麻耶雄嵩「神様ゲーム」(講談社ノベルス)

評価3

 非現実的なミステリーはあまり趣味ではないが、ここで出てくる「神様」は主眼となる事件の発生自体にはかかわっておらず、事件自体が超現実的な手段で起きているわけではないので、そこは気にならなかった。

 むしろ気になったのは、登場人物たちの会話。物語は小学4年生の独白スタイルで進むのだが、この少年(および友人たち)の語彙が豊富なこと、知識が豊富なこと。

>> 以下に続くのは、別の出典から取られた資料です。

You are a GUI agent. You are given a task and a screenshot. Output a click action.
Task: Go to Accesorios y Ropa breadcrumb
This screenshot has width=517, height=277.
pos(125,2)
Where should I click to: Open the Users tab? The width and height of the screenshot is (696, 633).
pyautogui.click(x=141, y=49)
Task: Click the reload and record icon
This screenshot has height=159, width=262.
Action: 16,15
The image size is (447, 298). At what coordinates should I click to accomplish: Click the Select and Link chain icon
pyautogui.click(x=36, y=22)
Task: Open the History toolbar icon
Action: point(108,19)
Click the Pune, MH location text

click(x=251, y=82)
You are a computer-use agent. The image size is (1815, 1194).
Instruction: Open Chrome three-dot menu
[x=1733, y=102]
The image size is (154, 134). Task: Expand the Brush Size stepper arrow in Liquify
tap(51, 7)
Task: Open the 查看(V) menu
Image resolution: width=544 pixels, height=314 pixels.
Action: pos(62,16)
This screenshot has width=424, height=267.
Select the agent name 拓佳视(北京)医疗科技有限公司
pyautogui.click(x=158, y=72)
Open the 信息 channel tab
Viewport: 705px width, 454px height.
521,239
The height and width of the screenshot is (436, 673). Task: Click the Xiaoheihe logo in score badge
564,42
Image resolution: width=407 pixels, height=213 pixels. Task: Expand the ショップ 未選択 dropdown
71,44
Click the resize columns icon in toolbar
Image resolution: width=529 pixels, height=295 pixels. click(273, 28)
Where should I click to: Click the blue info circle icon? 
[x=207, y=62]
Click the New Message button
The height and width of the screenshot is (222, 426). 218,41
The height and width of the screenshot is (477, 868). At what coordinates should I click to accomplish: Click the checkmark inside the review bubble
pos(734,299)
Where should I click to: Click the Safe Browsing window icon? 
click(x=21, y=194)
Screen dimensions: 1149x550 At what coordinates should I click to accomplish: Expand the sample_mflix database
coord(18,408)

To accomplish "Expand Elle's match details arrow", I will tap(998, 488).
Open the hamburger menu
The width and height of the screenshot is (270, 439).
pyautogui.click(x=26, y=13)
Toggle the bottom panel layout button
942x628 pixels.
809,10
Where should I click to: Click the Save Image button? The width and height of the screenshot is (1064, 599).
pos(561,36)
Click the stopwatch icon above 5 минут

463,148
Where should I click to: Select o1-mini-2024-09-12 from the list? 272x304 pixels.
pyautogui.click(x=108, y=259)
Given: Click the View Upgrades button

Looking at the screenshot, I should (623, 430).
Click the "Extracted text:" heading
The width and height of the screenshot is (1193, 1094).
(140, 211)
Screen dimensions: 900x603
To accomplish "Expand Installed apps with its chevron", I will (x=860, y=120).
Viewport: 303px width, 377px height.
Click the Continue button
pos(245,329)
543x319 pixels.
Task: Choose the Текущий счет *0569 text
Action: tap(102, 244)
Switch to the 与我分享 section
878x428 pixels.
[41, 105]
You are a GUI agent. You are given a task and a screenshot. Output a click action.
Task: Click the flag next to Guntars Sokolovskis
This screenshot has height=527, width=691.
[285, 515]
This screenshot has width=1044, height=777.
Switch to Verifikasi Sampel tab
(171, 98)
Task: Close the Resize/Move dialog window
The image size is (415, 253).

とても小学4年生の会話とは思えないリアリティーのなさ。

 ほかに、全体の構成に影響を与えるものではないが、細かいところで文章の論理構成に疑問を感じるところがいくつかあった。

 最後の驚きの展開で物語は終わるため、事件自体の真相は謎のまま。すっきりしない終幕となる。そこらへんも私としてはあまり好きなタイプの作品ではない。

 結局、そもそも鈴木は本当に「神様」で真相を知っているのか、あるいはただ単に情報収集や推理、偶然の結果として「神様」面をしているだけなのか、という問題になる。
 しかし、天誅を加えてくれと頼んだ直後に、主人公の周囲の人間が2人、異様な死に方をしたり、主人公の出生の秘密まで知っている(まあ、これも当てずっぽうの嘘と偶然の重なりと言えないこともないが)ことを考えれば、鈴木は「神様」だと考えざるを得ないのではないか。と、自分なりに論理的に考えた結論が、登場人物は「神様」でした、というのでは、あまりに非現実的だということはわかっているのだが、それは冒頭で触れたように、殺人事件の本質とは無関係なので、よしとしよう。

 いずれにしても、作者は明確な回答を出さずに読者を煙にまいて、「後は自分で考えて」。作者としては犯行の経緯、物語の中で出てくるさまざまな出来事や「神様」とされる鈴木の言動について、論理立てて説明できるのかもしれないが、「小説家というのは作品外で作品の真相を明かしたりしないもの」という盾に守られて、本当は自分なりの回答も用意していないのではないかと疑ってしまう。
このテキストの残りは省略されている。